Thursday, March 6, 2014

From bad mood to good

Today I want to talk about Lynlee's speech. It's so frustrating for all of us to have a child with a huge speech delay. Now don't get me wrong. We are so thankful for Lynlee, how far she has came, and all the progress she has made etc, etc, etc.... I haven't forgotten about that but some days it's hard to remember that.

 I can't ask her a simple question like how was your day. I have to say things like was your day good or bad. The open ended questions like what did you do today are usually too much for her. She can tell me by acting out if she colored, she can say nap but she usually can't tell me what she had for lunch or anything like that. It stinks.. There are days when I'm frustrated with it. I just want her to talk so badly and it be so easy for her. But it's not. It's very hard for her. She even gets frustrated occasionally but in general does very well getting her needs and wants met by the little words she does have.

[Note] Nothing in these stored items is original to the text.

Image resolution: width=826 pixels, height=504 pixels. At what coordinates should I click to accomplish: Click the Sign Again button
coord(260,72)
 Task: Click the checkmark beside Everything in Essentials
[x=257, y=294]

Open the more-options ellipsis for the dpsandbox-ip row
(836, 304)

So we ordered a special CD that she has been using in Speech. If we are in the car she will occasionally sing/hum along but I can never understand her. So today when I put in the CD and she was singing the words with it I was crying like a baby. I knew she did some of it in speech but just to hear driving down the road was all I needed to today. My bad mood instantly lifted to good and all is okay in our world..

Keep Singing Lynlee!

Sunday, March 2, 2014

Getting caught up


I'm not sure where February went but I went the whole month without a blog post. I don't think this has happened in the 4 years I've been blogging. I'm not trying to stop it all together but some days just feels like I'm done or I'm over it... And then something happens. Something that I don't want Lynlee to forget and I think I need to blog that.. And I get busy or tired and I miss it..

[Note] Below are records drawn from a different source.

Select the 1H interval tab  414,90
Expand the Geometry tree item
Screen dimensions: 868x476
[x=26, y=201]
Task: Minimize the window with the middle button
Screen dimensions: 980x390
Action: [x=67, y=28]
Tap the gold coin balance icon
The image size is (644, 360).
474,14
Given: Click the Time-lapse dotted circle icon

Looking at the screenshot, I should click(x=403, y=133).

But todays post are all good things.

First and foremost Lynlee is off of steroids for the first time in 7 months! This is huge! I wasn't sure when this would happen. Her rejection last June was hard on her. Going from nothing to up to 40mg of prednisone and to finally wean off has been a huge adjustment. We went for labs early February when they decided to start a wean again. We went on hold with everything after the drain was in and then out and such... Labs on the 10th were good. We weaned the steroid to every other day with repeat labs in two weeks. We went back for labs on the 24th and they were even better. So the steroid was stopped. I didn't think the wean would effect her any but it did. Every time we did a wean she was irritable and mean some worse than others. We have labs again in two more weeks and will start weaning other meds (that were added when the drain was in) if everything looks good.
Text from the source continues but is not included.